I hope I made it clearer for you.
Martin

 

[Old Wolf]

Okay firstly I'll start with pointers. I have always thought of a pointer
as storage which holds a memory address, plain and simple. Let's
say that on a particular platform, an "int" is 32-Bit, and a memory
address is 32-Bit.
Thus, if we have the following code:

int i = 7;

int* p = &i;

Then memory is allocated to store a 32-Bit "int", and the value "7" is
stored in it. Let's say that the address of this memory is 0x89ABCDEF
. Now, we store the address of "i" in the variable "p". So "p"'s value will
be 0x89ABCDEF. They'll look like so in memory:

i: 0000 0000 0000 0000 0000 0000 0000 0111

p: 1000 1001 1010 1011 1100 1101 1110 1111

Well, it might. The system could store the four bytes
0xEF, 0xCD, 0xAB, 0x89. Or it could store every byte twice
and use 64 bits of storage (although that would be inefficient).
In short, the address can be stored in any way that is
convenient for the compiler, as long as the address can be
successfully retrieved from the storage when it is needed.

Because of my understanding of a pointer as just storing a memory address, I
fail to understand why the following code wouldn't be legal:

int a;

int* p1 = &a;
char* p2 = reinterpret_cast<char*>( p1 );
double* p3 = reinterpret_cast<double*>( p2 );

You could have alignment trouble here. For example, some
systems could require that a 'double' only exist where its
address is a multiple of 8, but ints can exist anywhere with
an address of any multiple of 4. If this is the case, and
the address in p2 is not a multiple of 8, then you have caused
undefined behaviour and you're likely to get an error thrown
by the operating system here.

Going back to the topic of representation of pointer values;
a system with 8-byte alignment for doubles might choose
to right-shift the address of the double by 3 bits (which have
to be 0 anyway) before storing it. This has the advantage of
not allowing you to address 32Gb of doubles instead of
4Gb, with a 32-bit pointer.

std::string* p4 = reinterpret_cast<std::string*>( p3 );

Same alignment problem again here. Also, of course, if you
actually try and dereference this pointer you're very unlikely
to have a valid string object there.

int* p5 = reinterpret_cast<int*>(p4);
*p5 = 3;

This is oK

I've often heard that the above code might not do what I expect it to do.
This leads me to believe that not all pointer types are the same.

They may all have different sizes and representations (except for
void*, char* and unsigned char* which must all be the same).

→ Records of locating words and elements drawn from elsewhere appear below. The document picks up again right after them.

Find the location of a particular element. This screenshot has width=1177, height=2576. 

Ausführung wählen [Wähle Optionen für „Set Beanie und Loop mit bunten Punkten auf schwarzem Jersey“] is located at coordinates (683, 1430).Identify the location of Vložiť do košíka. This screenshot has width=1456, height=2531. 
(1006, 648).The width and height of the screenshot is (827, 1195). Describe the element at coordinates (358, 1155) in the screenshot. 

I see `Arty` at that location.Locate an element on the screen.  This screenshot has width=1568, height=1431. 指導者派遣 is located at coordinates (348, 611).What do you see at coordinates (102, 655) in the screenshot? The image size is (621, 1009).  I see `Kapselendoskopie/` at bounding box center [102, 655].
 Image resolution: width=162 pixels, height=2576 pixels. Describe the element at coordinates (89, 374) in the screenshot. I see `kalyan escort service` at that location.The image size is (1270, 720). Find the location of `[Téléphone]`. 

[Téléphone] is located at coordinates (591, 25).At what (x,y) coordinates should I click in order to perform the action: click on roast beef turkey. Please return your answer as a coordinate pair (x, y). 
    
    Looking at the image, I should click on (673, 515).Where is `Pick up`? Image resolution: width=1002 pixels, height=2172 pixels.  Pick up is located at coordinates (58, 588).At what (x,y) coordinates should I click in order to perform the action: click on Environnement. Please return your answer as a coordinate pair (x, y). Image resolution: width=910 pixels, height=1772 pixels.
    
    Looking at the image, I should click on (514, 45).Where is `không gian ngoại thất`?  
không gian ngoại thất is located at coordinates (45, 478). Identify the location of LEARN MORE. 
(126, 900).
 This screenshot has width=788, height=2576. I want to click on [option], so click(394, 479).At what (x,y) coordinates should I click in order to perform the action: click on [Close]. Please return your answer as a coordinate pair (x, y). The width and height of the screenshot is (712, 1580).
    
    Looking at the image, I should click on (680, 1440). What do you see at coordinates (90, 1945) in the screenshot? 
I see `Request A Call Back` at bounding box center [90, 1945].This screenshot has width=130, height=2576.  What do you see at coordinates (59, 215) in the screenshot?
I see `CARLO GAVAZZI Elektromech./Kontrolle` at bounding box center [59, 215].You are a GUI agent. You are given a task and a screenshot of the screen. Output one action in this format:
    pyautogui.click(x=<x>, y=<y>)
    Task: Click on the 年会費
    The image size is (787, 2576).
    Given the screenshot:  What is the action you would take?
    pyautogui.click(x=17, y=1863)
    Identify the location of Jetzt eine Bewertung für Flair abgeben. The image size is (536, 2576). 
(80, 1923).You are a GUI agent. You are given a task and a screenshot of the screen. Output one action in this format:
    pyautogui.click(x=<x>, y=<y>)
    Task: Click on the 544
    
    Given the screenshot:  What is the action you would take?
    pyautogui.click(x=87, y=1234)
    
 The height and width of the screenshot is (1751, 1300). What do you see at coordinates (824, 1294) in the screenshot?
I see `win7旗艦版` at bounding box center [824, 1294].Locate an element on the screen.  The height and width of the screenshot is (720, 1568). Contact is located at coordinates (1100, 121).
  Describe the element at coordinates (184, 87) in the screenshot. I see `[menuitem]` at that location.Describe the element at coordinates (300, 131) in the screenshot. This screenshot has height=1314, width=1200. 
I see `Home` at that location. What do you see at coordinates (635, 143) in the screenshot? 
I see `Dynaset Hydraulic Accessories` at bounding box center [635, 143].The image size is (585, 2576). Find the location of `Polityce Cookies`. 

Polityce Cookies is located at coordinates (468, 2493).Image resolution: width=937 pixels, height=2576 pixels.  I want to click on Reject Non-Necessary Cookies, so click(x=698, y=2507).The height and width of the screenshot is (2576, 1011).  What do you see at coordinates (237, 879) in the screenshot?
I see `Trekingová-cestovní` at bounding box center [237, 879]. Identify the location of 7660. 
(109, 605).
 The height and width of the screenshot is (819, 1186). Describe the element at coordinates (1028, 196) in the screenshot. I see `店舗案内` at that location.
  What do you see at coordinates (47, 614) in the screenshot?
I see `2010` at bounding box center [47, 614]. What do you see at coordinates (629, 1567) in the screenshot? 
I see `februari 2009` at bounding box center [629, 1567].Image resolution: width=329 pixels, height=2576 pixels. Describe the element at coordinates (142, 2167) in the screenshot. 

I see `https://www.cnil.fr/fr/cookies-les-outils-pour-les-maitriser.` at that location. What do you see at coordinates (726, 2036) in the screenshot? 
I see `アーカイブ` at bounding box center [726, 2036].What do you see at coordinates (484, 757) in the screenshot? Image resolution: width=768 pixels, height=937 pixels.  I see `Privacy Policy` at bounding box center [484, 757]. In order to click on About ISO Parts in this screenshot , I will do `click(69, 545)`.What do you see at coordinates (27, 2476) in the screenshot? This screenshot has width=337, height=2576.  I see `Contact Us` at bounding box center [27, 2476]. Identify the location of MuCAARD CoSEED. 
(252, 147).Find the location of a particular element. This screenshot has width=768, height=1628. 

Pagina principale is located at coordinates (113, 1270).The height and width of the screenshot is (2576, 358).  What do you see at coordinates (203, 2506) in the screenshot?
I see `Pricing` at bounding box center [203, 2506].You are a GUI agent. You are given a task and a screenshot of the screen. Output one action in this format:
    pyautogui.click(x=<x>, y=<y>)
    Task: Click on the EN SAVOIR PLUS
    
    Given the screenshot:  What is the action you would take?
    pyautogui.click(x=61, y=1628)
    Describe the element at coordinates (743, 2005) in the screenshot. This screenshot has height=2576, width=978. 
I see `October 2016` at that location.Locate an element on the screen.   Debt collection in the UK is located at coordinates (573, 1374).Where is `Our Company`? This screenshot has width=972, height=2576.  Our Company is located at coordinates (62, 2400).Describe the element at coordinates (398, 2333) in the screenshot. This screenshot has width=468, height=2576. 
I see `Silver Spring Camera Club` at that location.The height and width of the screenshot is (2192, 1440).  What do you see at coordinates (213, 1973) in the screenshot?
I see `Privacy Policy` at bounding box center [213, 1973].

A) How are different pointer types different? My understanding is that they
simply store a memory address, so I would imagine they would all be the
same.

See above. There's more to "A memory address" than "A 32 bit number".
For example, 16-bit segmented architectures, or systems where the
'memory' is a reel of magnetic tape (Unlikely but possible).

Another question which comes to mind is:

B) Do all pointer types have the same null value? Or can different types
have different null values?

There is only one null value. But the representations of null can all
be different.

And finally, is the following code legal:

int (&array)[5] = *reinterpret_cast< int (*)[5] > ( new int[5] );

An (int *) might not be correctly aligned for an int (*)[5] .
(In practice this probably would never happen).